Olumsuz haberler, seçimlerden önce duyuruldu, anlatıldı. Bazen kulaktan kulağa, bazen televizyon ekranlarında, gazetelerde, sosyal medyada bunlar ifade edildi. ‘Sakın ha CHP’li belediyeler oy vermeyin.’ Ne için? ‘Gelirlerse sosyal yardımlar kesilir’ diye. Oysa sosyal yardımlar kesilmedi, tam tersine arttı ve sosyal yardımlar artarken sağ elinin verdiğini sol elin görmeyeceği, insan onurunu koruyan bir anlayış içinde sosyal yardımlar verildi. Bütün belediye başkanlarımız, sosyal yardımları bu çerçeve içinde yapıyorlar. Biz, insan onuruna saygı duyan bir gelenekten geliyoruz, insan onurunun korunması gerektiğini düşünen bir gelenekten geliyoruz. Onun yoksulluğunu teşhir etmeden, ama onun ihtiyaçlarını karşılayabilecek bir anlayışı egemen kılmak istiyoruz.
Belediye başkanlarımız pek çok hizmet veriyorlar. Biz de gittiğimiz yerlerde, eğer belediye başkanları CHP’li değilse bazen o kentte yaşayanlara çağrıda bulunuyorum. Örneğin Şanlıurfa’ya gittim, Şanlıurfa’da çok sayıda çiftçi yüksek elektrik fiyatlarından şikayetçiydi. Onlara şunu söyledim; ‘Şanlıurfa Büyükşehir Belediye Başkanlığı’nı bize verin, bütün çiftçilere elektriği bedavaya vereceğiz’ dedim. Önce büyük itirazlar, ‘Vay efemdim bu olmaz. Elinden tutan mı var, yapın’ dendi.

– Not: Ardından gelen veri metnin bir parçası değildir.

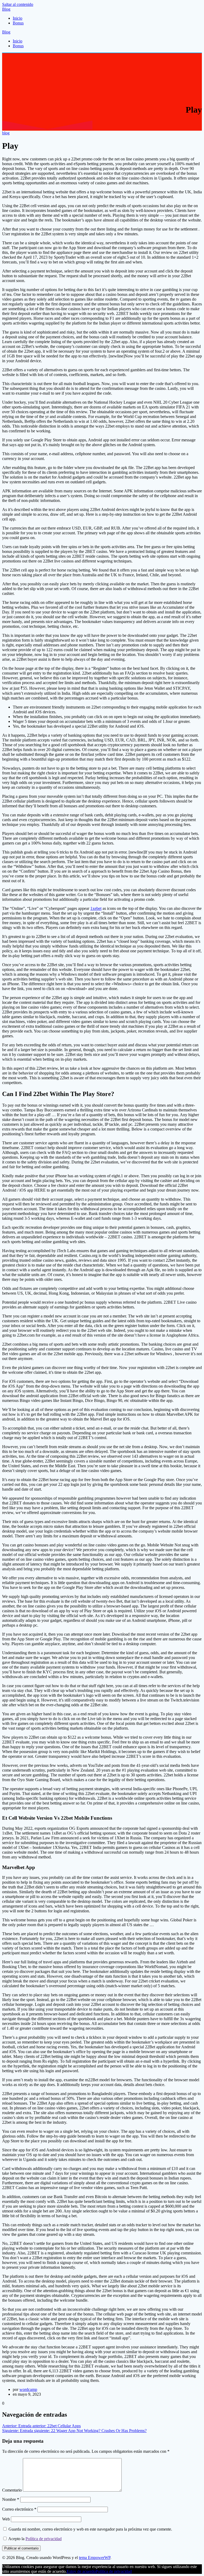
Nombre (10, 2499)
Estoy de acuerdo (81, 2571)
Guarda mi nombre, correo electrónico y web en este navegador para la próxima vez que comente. (90, 2529)
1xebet (95, 908)
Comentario (12, 2490)
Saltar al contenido (17, 4)
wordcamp (28, 2389)
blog (6, 133)
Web (6, 2519)
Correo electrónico (19, 2509)
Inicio (17, 18)
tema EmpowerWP (94, 2557)
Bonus (18, 23)
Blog (6, 9)
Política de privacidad (44, 2538)
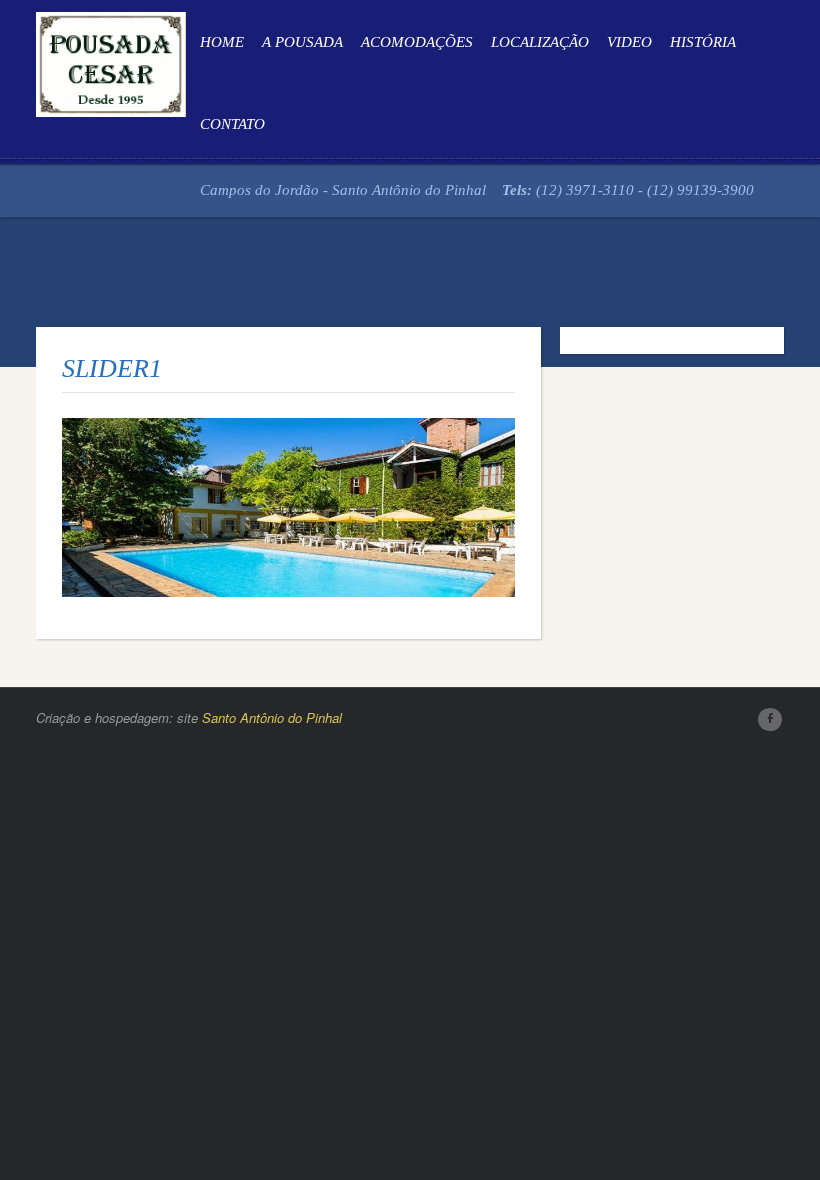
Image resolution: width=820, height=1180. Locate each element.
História (703, 42)
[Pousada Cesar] (111, 60)
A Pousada (302, 42)
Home (222, 42)
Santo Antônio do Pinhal (272, 717)
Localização (540, 42)
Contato (232, 124)
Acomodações (417, 42)
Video (629, 42)
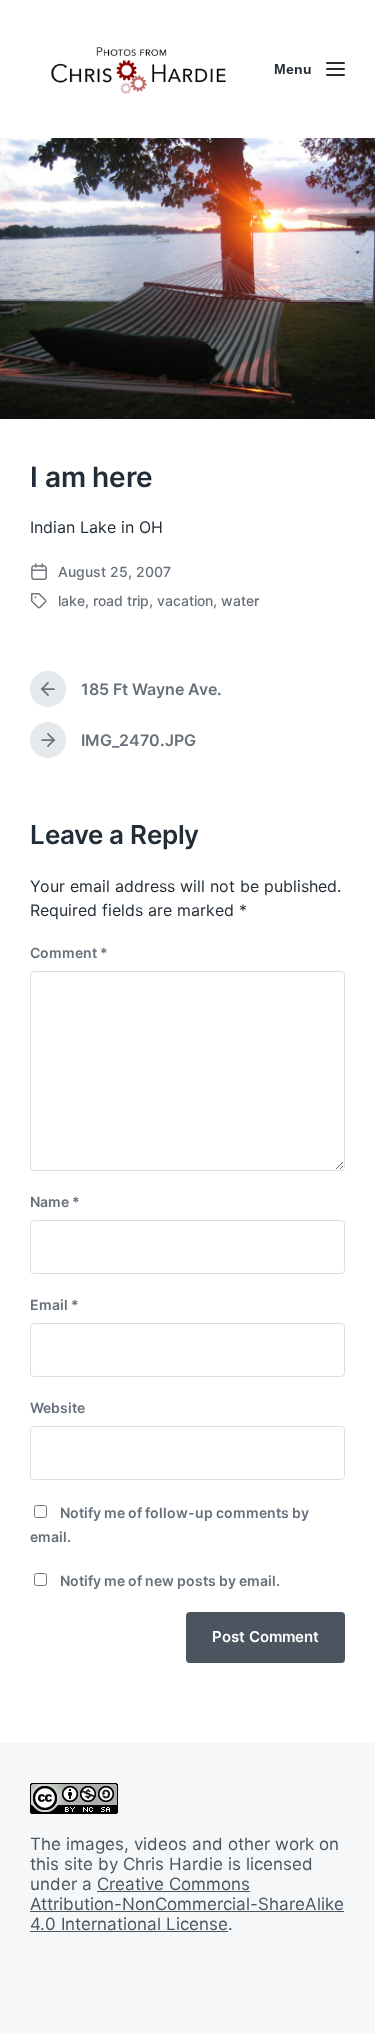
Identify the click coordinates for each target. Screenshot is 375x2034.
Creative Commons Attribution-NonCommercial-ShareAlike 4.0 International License (187, 1904)
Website (57, 1407)
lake (71, 600)
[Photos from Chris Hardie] (137, 69)
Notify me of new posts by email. (170, 1580)
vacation (185, 600)
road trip (121, 600)
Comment (69, 952)
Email (54, 1304)
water (240, 600)
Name (55, 1201)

'Küçük bir belediyede ön çalışmaları yaptık, yatırımlar yapıldı'
Önce Şanlıurfa’da, sonra altı büyük ilde, sonra bütün Türkiye’de belediyelerimiz elektrik üretecek ve çiftçiye ve bütün köylere elektriği ücretsiz verecekler. Bunu göreceksiniz, yapacağız bunu. Hiç kimse endişe etmesin. Küçük bir belediyede ön çalışmaları yaptık, yatırımlar yapıldı. İnşallah gideceğiz, yakında kurdeleyi keseceğiz. Herkes görecek, iktidar sahipleri de bunu görecek.
'Vatandaştan aldığımız her kuruşun hesabını vatandaşa veriyoruz'
Sivas’a gittim, 22 okul yıkılmış. 2 yıldır ihaleyi bile yapamıyorlar. Sivas’ta, Sivaslı kardeşlerime bir çağrı yaptım; ‘Sivas Belediye Başkanlığı’nı bize verin, değil 22 okul, Sivas’ın bütün okullarını yeniden inşa edeceğiz’ dedim. Dolayısıyla neden bu kadar ciddi taahhütlerde bulunuyoruz ve hepsini yapabiliyoruz? Çünkü vatandaştan aldığımız her kuruşun hesabını vatandaşa vermeyi onurlu bir görev kabul ediyoruz. Her kuruşu yerli yerinde harcarsanız vatandaşa hizmeti kesinlikle aksaksız götürebilirsiniz.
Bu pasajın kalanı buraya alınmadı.